Und der Film selbst? Ist wie zu erwarten vor allem ein buntes Spektakel. Als Mischung aus visuell teilweise beeindruckender high tech science fiction mit wilden Verfolgungsjagden und lustigem retro-Charme. Etwa, wenn die Hauptfiguren plötzlich in psychedelisch angehauchten, klar als Pappe und Plastik erkennbaren Kulissen stehen und wie Zeitreisende aus „Barbarella“ (1967) wirken, einer anderen berühmten französischen comic-Verfilmung. Oder wenn der Film mit der Aufnahme einer Raumkapsel endet, die den US-amerikanischen Apollo-Missionen der 1960/70er Jahre nachempfunden ist.

 

Hintergrund

 

Lesen Sie hier ein Interview mit Luc Besson über "Valerian - Die Stadt der tausend Planeten"

 

und hier eine Rezension des Films "Arrival" – faszinierend intelligenter SciFi-Psychothriller über Kommunikation mit Außerirdischen von Denis Villeneuve

 

und hier eine Besprechung des Films "The Whispering Star" – wunderbar elegisches SciFi-Kammerspiel über einen interstellaren Paketdienst von Sion Sono

 

und hier einen Beitrag über die Ausstellung "Things to Come - Science-Fiction-Film" – schöner Genre-Überblick im Museum für Film und Fernsehen, Berlin

 

und hier einen Bericht über den Film "The Lady - Ein geteiltes Herz" – Biopic über die Friedens-Nobelpreisträgerin Aung San Suu Kyi in Myanmar von Luc Besson.

 

Luc Besson hatte noch nie ein Problem damit, seine Filme als Konglomerat aus modifizierten Ideen anderer Autoren und Filme zu begreifen.

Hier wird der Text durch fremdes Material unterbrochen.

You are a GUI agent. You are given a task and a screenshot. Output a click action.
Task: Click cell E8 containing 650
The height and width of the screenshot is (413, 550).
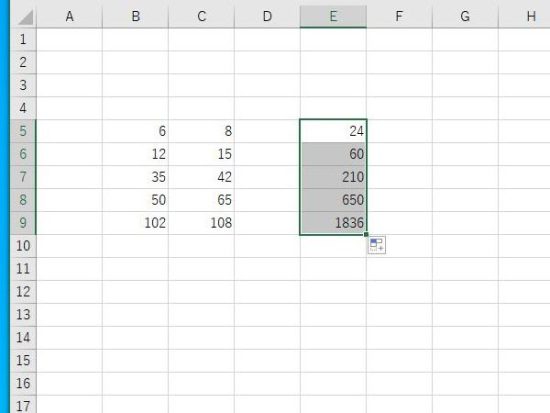333,200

Bereits „Das fünfte Element“, in dem er Milla Jovovich als Pippi Langstrumpf from outer space und Bruce Willis als kampferprobten Taxiflieger aus New York den Angriff eines bösen Killerplaneten abwehren ließ, rief unverhohlen Erinnerungen an Filme wie „Blade Runner“, „Total Recall“ oder „Species“ wach. „Valerian“ bezieht sich deutlich auf James Camerons „Avatar“: Diesem Film könnten jene lang- und feingliedrigen Außerirdischen mit bläulich schimmernder Haut, die in der Handlung eine wichtige Rolle spielen, problemlos entstammen.

Planetare + zwischenmenschliche Schlachtfelder

 

Die Handlung ist angesichts mangelnder erzählerischer Stringenz und unzähliger Episoden, welche die Protagonisten an andere Schauplätze auf immer neuen Planeten versetzt, nur schwer auszumachen: Die bläulichen aliens, die ohne eigenes Verschulden ihren hübschen Paradies-Planeten in einer militärischen Katastrophe verloren haben, möchten ihre Zivilisation wieder auferstehen lassen, was jener Militär (Clive Owen), der für ihren Untergang verantwortlich war, unbedingt verhindern will. Mittendrin: die beiden Agenten Valerian (Dane DeHaan) und Laureline (Cara Delevingne), die auf der zwischenmenschlichen Ebene ein weiteres kleines Schlachtfeld eröffnen.

 

Hier liegt vermutlich die deutlichste Unwucht des Films: Dem britischen Ex-Model Delevingne nimmt man die geradlinige, toughe und supercoole Agentin sofort ab. Was sie allerdings an dem von DeHaan verkörperten Titelhelden finden soll, der mit Tränensäcken, wässrigen Augen und undeutlicher Aussprache alles andere als dynamisch wirkt, bleibt völlig unklar.

 

Freude am Größenwahn

 

Doch bei Besson darf man sich von solchen Details nicht stören lassen: Was andere Filme vor inneren Widersprüchen kollabieren ließe, ist in seinem schrillen und temporeichen Spektakel, das dauernd amüsante Einfälle aufweist, nur eine Nebensache. Der französische Regisseur denkt groß, und daran kann man durchaus seine Freude haben.